(Выбранный отрывок):
============================================================
Теперь в письмах, которые я вот уже тридцать пять лет получаю от моих бывших артековцев, читаю: «спасибо за то, что тогда-то и тогда-то вовремя остановили точной фразой: запомнилось на всю жизнь, и теперь вашими словами я предостерегаю своих учеников от непоправимых поступков…»
После таких писем на некоторое время исчезает моя вечная зависть к людям, которые выдают зримую материальную продукцию — например, штампуют гайки. Однажды на «Вольта» я два часа стояла у станка молоденькой девчонки-штамповщицы: она прямо взахлёб нажимала на свой пресс, и груда гаек за эти два часа выросла чуть не до макушки девчонки. Она откинулась, отдышалась и сказала мне:
— Могу и еще быстрее, да боюсь, качество снизится.
Я вспоминаю эту девчонку, получив письма от Нади Кузнецовой или от Лили Сафроновой, моих бывших пионерок, теперь учительниц… «Спасибо за то, что вовремя предостерегли» — это, конечно, не груда гаек, но тоже кое-что.
Вторая причина возможности организовать нормальную жизнь в военном Артеке — это его исключительность, всесоюзность. В трудных случаях мы обращались в Совнарком, и нам никогда не отказывали.
И третья — наш начальник лагеря Гурий Григорьевич Ястребов. Было в нем много достоинств — добрая привязанность к детям, ум, последовательность и точное представление о том, каким быть Артеку во время войны и как держать его в русле.
============================================================
(Предоставленные записи):
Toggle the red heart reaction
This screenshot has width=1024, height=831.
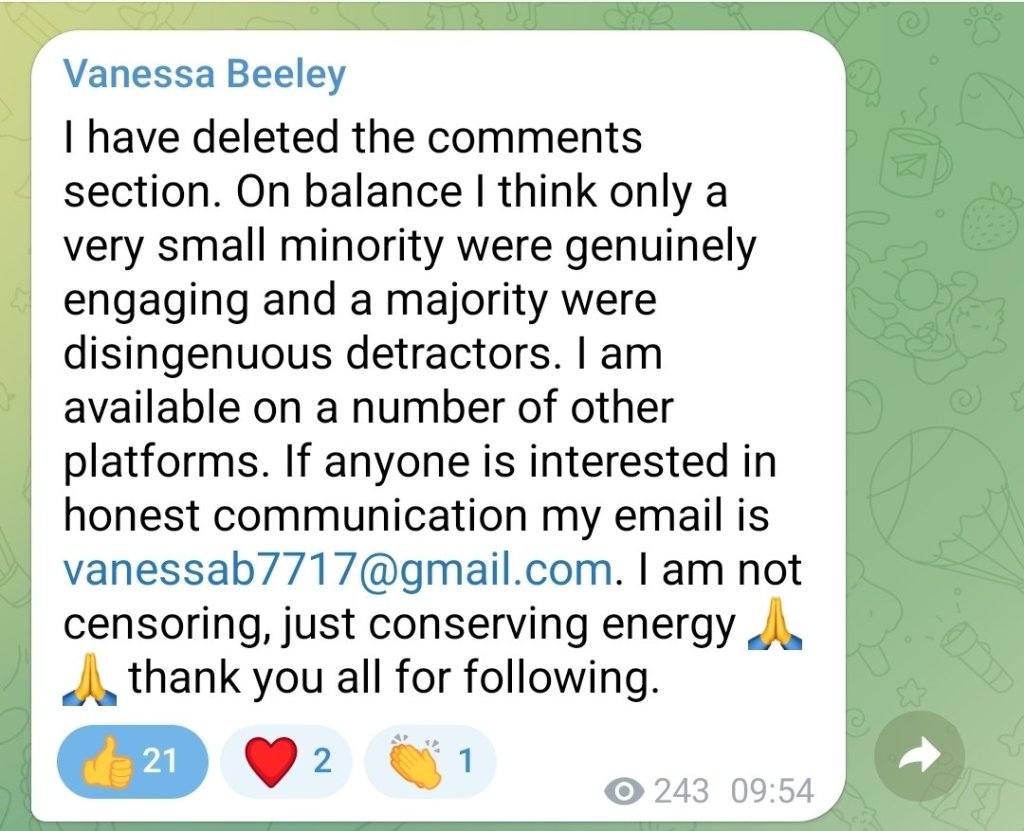285,762
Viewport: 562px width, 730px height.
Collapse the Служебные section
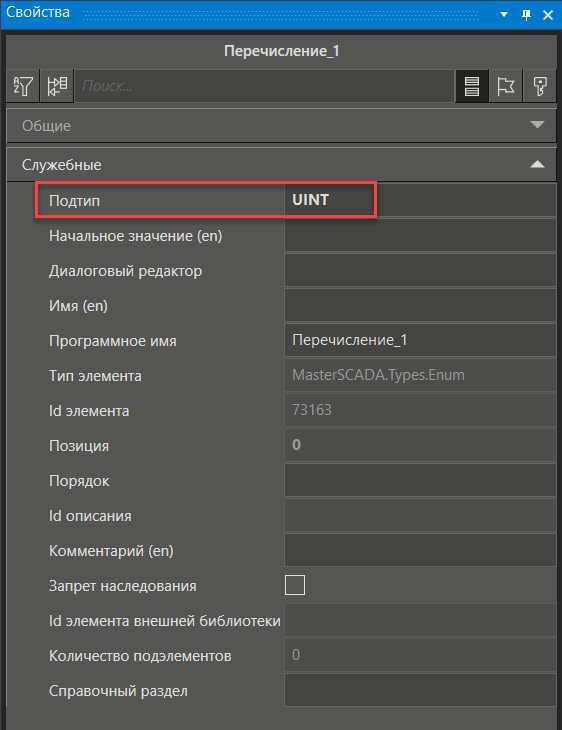(x=281, y=164)
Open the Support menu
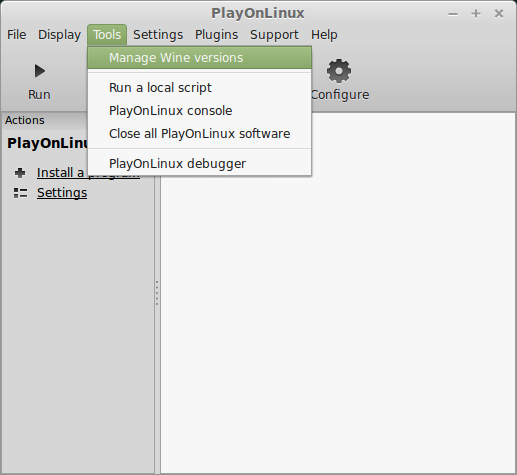517x475 pixels. pyautogui.click(x=274, y=35)
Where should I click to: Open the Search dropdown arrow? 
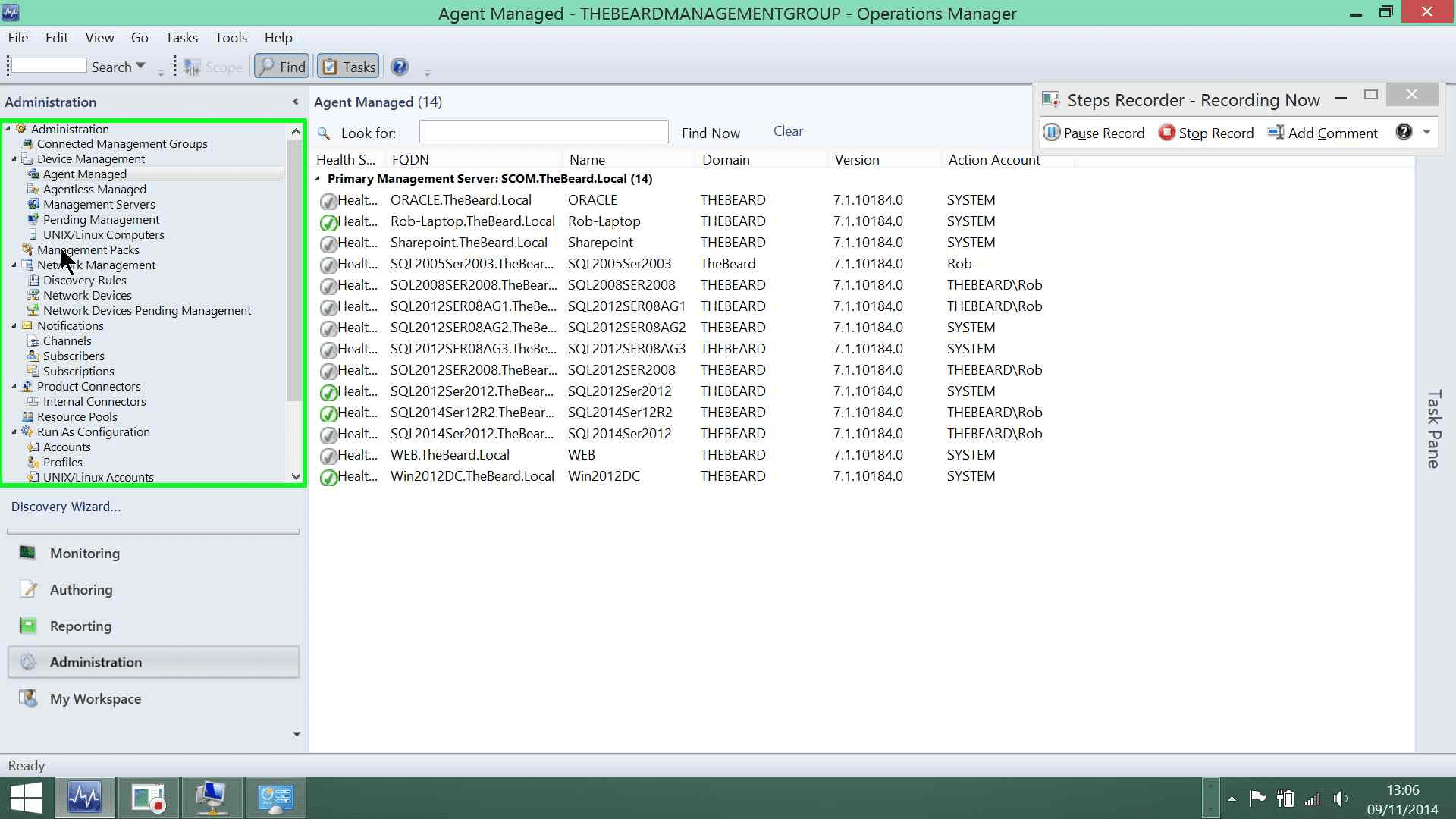pos(140,67)
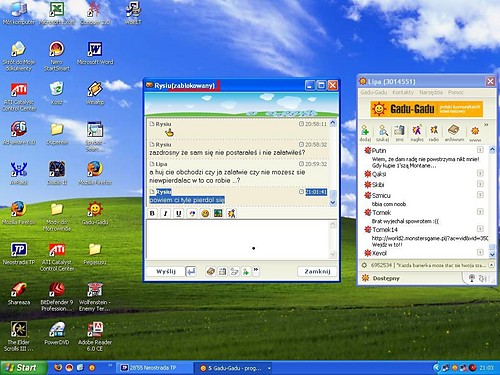Open the Kontakty menu
The image size is (500, 375).
point(403,92)
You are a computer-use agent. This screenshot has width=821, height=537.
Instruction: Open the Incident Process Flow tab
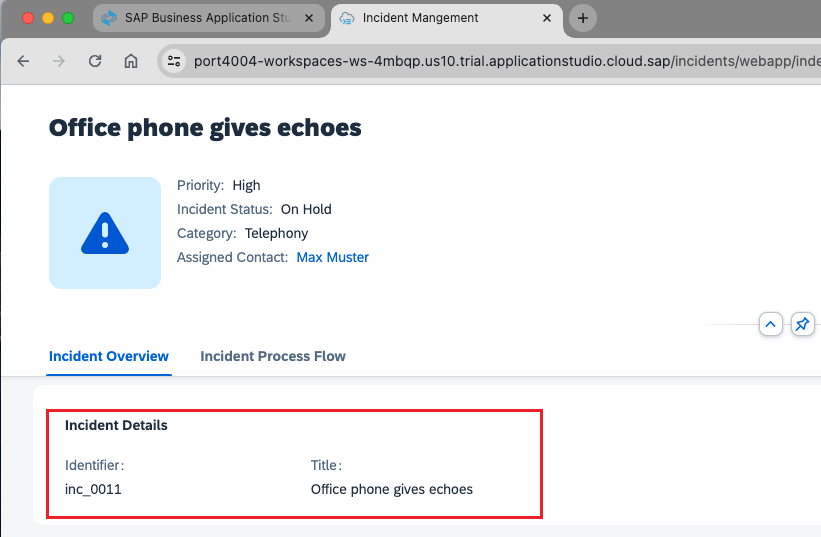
============================================================
(Что требуется): Продолжите отрывок о военном Артеке, приведенный выше перед записями, начиная сразу после его последнего предложения.

(Ответ ниже):
До войны Ястребов работал в «Известиях», заболел чем-то серьезным, долечивался в Крыму. На вид был барственным и вальяжным. Но только на вид. Юность его была боевой, по происхождению — донской казак, в 14 лет он вступил в комсомол и сражался бойцом ЧОНа. После окончания гражданской войны пошел в журналистику. Живя в Крыму, часто бывал в Артеке — собирал материал, намеревался писать книгу. Когда в первые дни войны весь мужской персонал Артека ушел на фронт, у Гурия Григорьевича оказался «белый билет» — по состоянию здоровья непригоден к военной службе. Ему предложили стать начальником Артека. Вступив в эту должность, он собрал нас и сказал примерно следующее:
— Вот что, друзья мои, задача у нас такая — сохранить детей и воспитать их. Ответственность у всех нас — тяжелейшая. Принцип у меня будет один — если что случится, виноваты будут не дети, а вожатые. Уже сегодня мы займемся перестройкой лагерного режима. Почему нужна перестройка? Потому что идет война. И чтобы все вожатые поняли всю серьезность и груз нашей ответственности, скажу: нам все придется начинать заново. Ибо довоенный Артек — но лучше я скажу словами из «Положения об Артеке» — был «оздоровительным, профилактическим и воспитательным учреждением». Впрочем, им он был и остается таковым, несмотря на войну. Он по-прежнему должен будет служить укреплению здоровья детей, воспитанию чувств интернациональной дружбы, товарищества и дисциплины, подготовке крепкой социалистической смены.
— И прошу также не забывать, — продолжал наш новый начальник, — что наши дети — отличники и общественники. Отдых их, как отдых любого советского человека, закончен — некому обслуживать детей. Я буду настаивать на том, чтобы дети не только обслуживали себя, но и посильно участвовали в общественном труде. Сейчас для страны каждая капелька труда дорога. Прошу вас также помнить слова Надежды Константиновны Крупской, сказанные ею в мирное время, важные для нашего общественного строя всегда, особенно теперь.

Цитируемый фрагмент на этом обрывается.